Promontory Financial Group is sponsoring the Empowerment Awards to highlight the good work of CDFIs and others that support access to safe, fair financial services in underserved communities. The awards will recognize projects in two categories: The Community Development Banking category for CDFI banks and the Access category for financial and technology firms with less than $10 billion in assets. Prizes will include five pro bono consultations with senior Promontory officials on strategic and regulatory issues, as well as a financial prize of $100,000. CDFIs chosen in either category will receive the financial prize as a direct grant. Applications will be accepted until May 31, 2014. More information is available at www.empowerment.promontory.com.

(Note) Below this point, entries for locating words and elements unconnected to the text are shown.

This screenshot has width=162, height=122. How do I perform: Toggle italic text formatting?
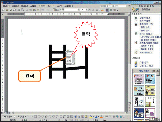pos(93,10)
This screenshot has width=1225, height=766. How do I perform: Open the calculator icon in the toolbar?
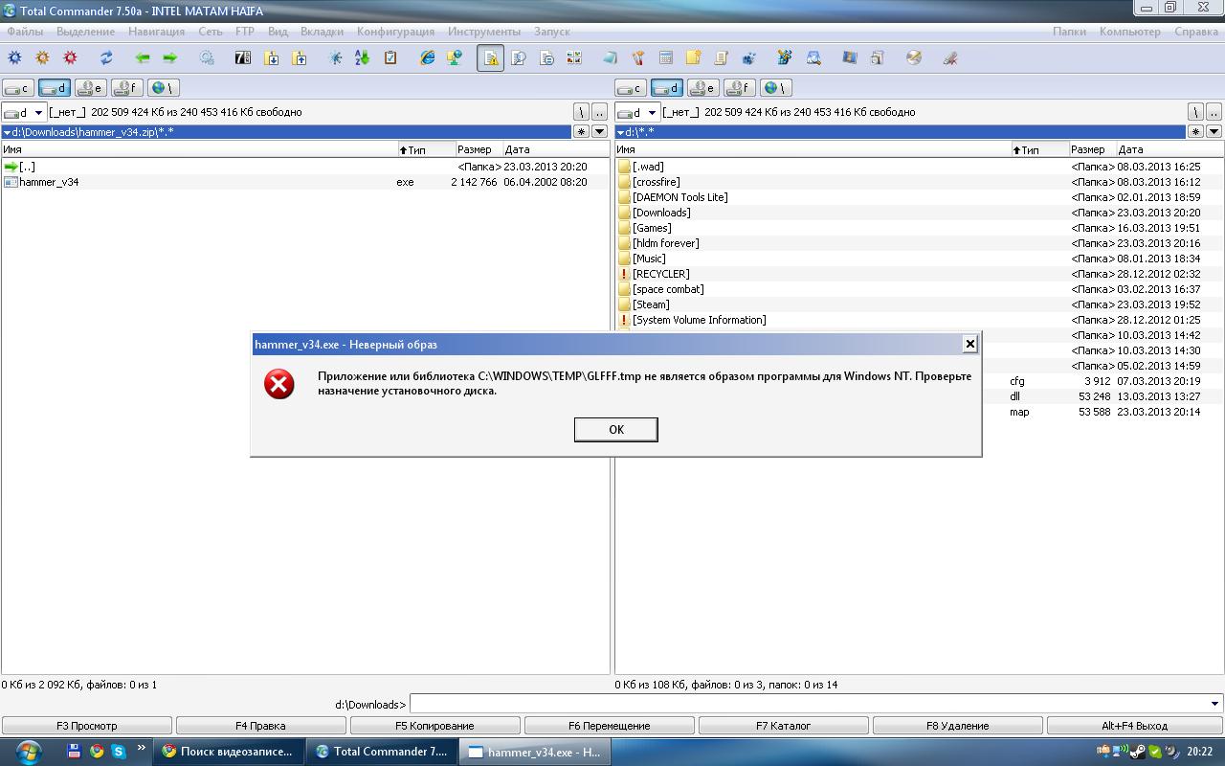(666, 58)
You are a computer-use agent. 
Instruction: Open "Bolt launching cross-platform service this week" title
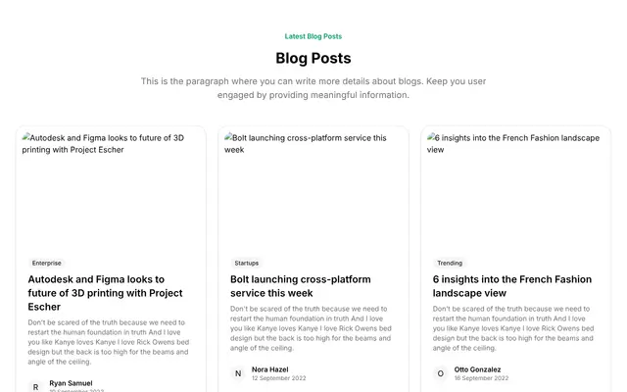[301, 286]
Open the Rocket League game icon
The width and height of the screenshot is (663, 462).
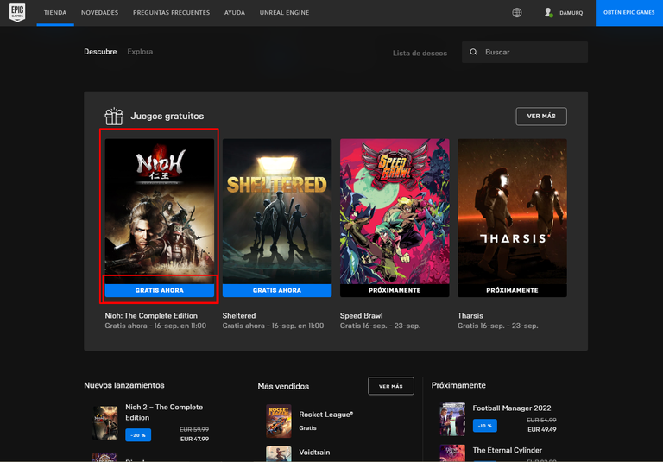coord(278,421)
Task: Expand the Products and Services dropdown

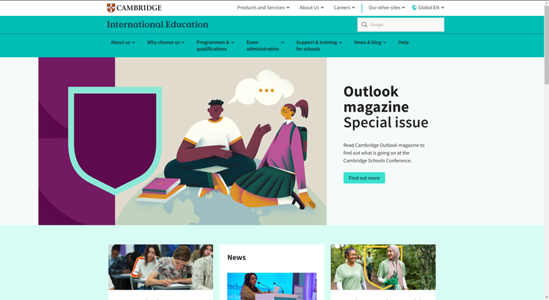Action: coord(263,8)
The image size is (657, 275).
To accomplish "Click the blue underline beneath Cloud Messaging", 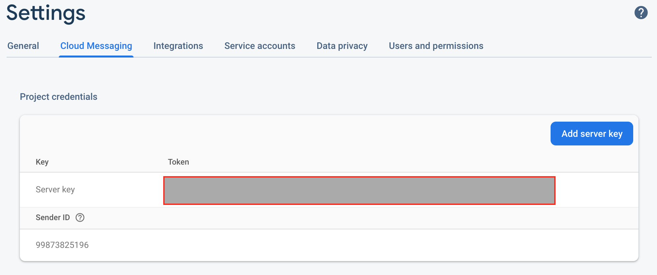I will click(x=96, y=57).
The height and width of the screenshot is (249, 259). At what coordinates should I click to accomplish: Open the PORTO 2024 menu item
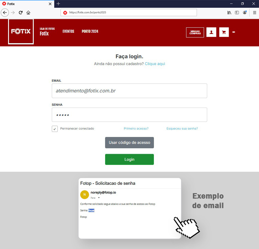(x=90, y=31)

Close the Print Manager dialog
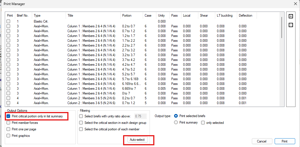(295, 4)
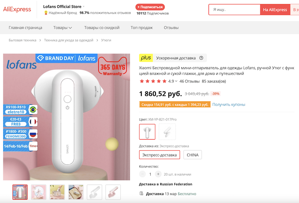
Task: Click the Получить купоны link
Action: [229, 104]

A U.S. grand jury has subpoenaed a company that the Federal Trade Commission has said is at the center of a deceptive payday lending scheme. The grand jury is looking at possible violations of statutes covering wire fraud, money laundering and racketeering. The FTC lawsuit accuses the companies and Tucker of deceptive practices, including failing to disclose to borrowers the true costs of loans and falsely threatening consumers with arrest or prosecutions if they failed to pay. In a complaint filed in April 2012, the FTC said AMG and its allegedly related companies operate online payday lenders, including 500FastCash, AmeriLoan and USFastCash.
The Senate Banking Committee is continuing negotiations on legislation to overhaul Fannie Mae and Freddie Mac, but it remains unclear when panel leaders will reschedule a vote on the bill. Committee Chairman Tim Johnson (D-S.D.) and Sen. Mike Crapo (R-Idaho) postponed the vote to win additional support within the committee. Supporters hope the bill will attract several more Democrats to the coalition, showing the support necessary to bring the bill to the Senate floor. Failing that, Johnson and Crapo may choose to pass the bill out of the committee without hope of seeing it on the Senate floor simply to set a milestone for later debate. A third possibility: the vote could be postponed indefinitely and the bill allowed to die in committee.
As the peer-to-peer lending industry matures, the big financial firms peer-to-peer had set out to bypass have come to dominate the industry's investor pool. More than 80 percent of the loans issued on peer-to-peer marketplace Prosper went to those firms. The big players’ entry runs counter to the original notion of the sector as a populist alternative to the high stakes world of Wall Street. The original investors are now outgunned by the cash-rich, algorithm-wielding financial firms. Like high-frequency trading, peer-to-peer lending has become a game of speed. The dynamics taking shape — high demand for riskier loan categories, hedge funds leveraging and securitizing their investments — have inspired comparisons to the mortgage crisis.
The Federal Reserve Bank of San Francisco's latest issue of Community Investments focuses on the theme of collective action -- the model of change in which various sectors coordinate efforts and share resources in pursuit of social, economic and environmental goals. Articles included explore best practices for building cross-sector partnerships, methods of structuring coalitions, findings from the Department of Housing and Urban Development's Sustainable Communities Initiative and several case studies of applied collective action initiatives in California.